Render the stretch from the line containing "How do I perform: Click" through the line containing "(x=775, y=269)" as a JSON list of strings, one string per line, leaving out blank lines and the pictures.

Data lines:
::::

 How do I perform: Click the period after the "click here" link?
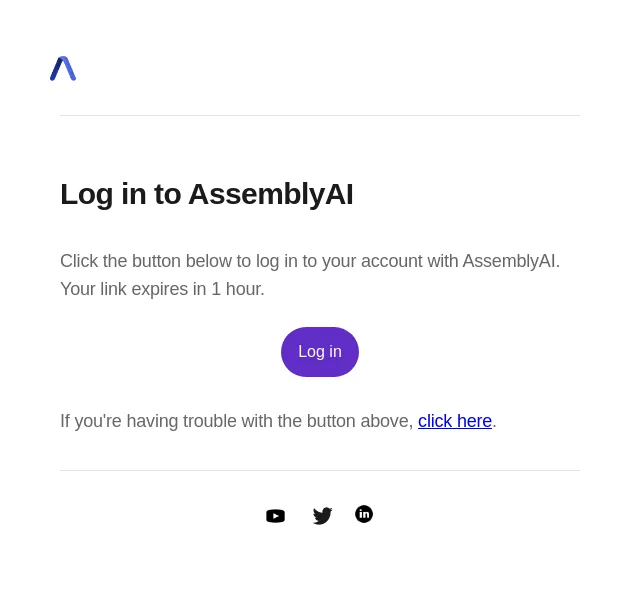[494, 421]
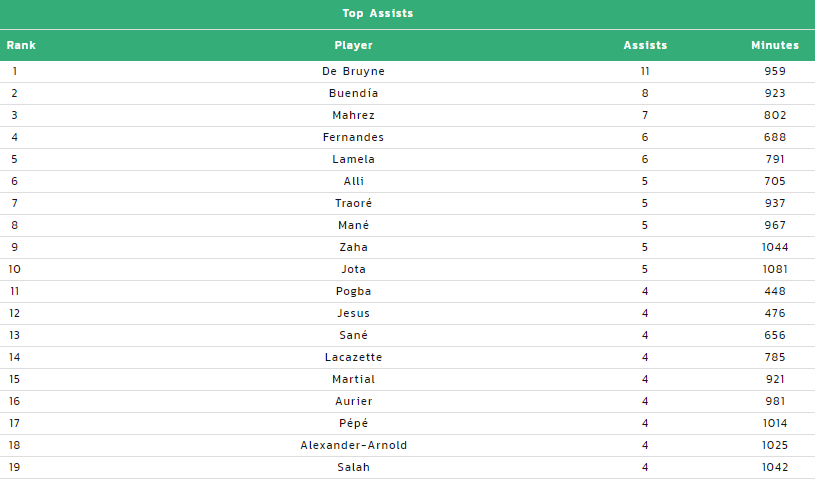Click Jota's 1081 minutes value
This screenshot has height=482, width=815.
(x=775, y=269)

::::

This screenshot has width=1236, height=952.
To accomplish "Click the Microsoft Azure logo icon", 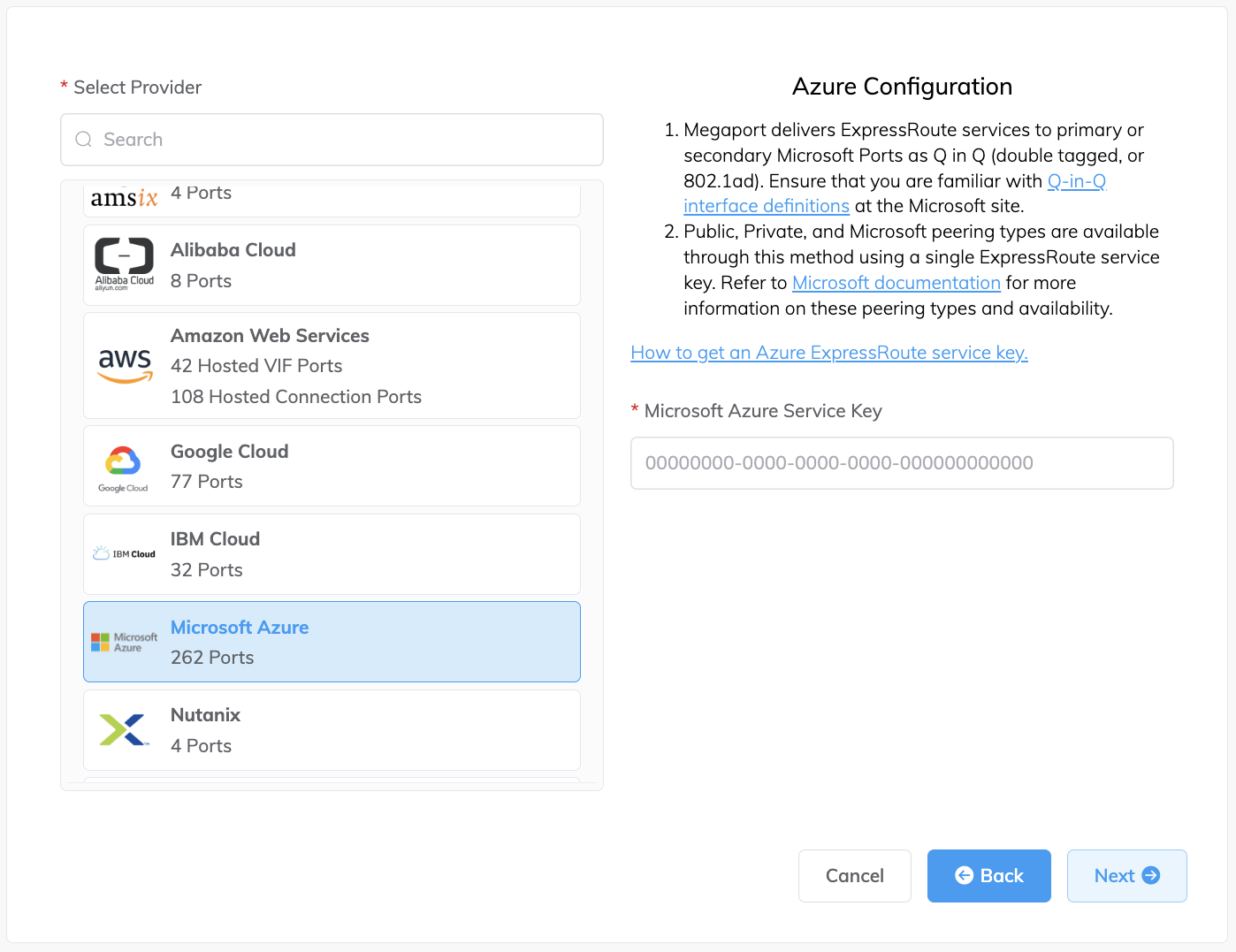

::::

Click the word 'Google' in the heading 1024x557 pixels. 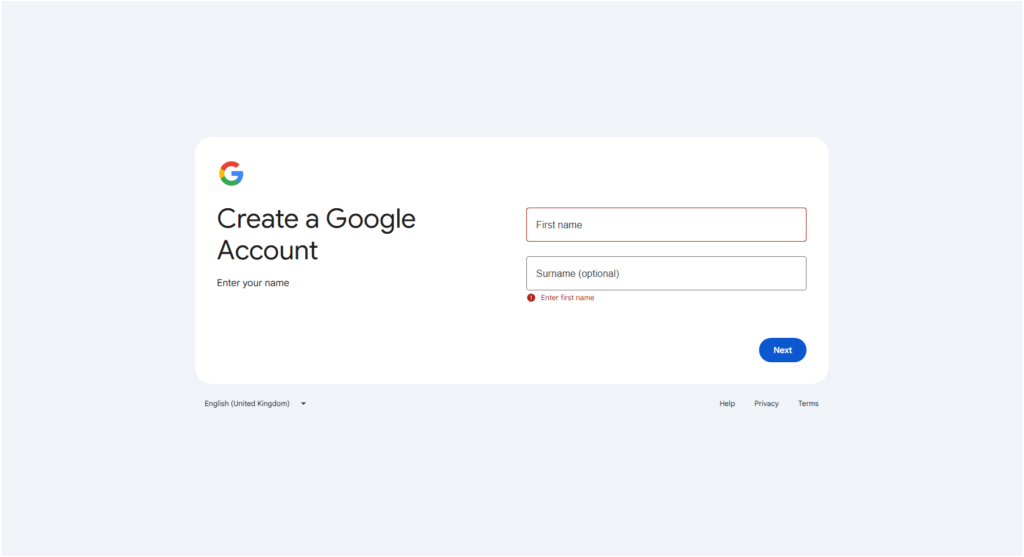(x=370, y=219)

::::

Task output:
[
  " How do I perform: Click the period after the \"click here\" link?",
  "[494, 421]",
  "Click Jota's 1081 minutes value",
  "This screenshot has height=482, width=815.",
  "(x=775, y=269)"
]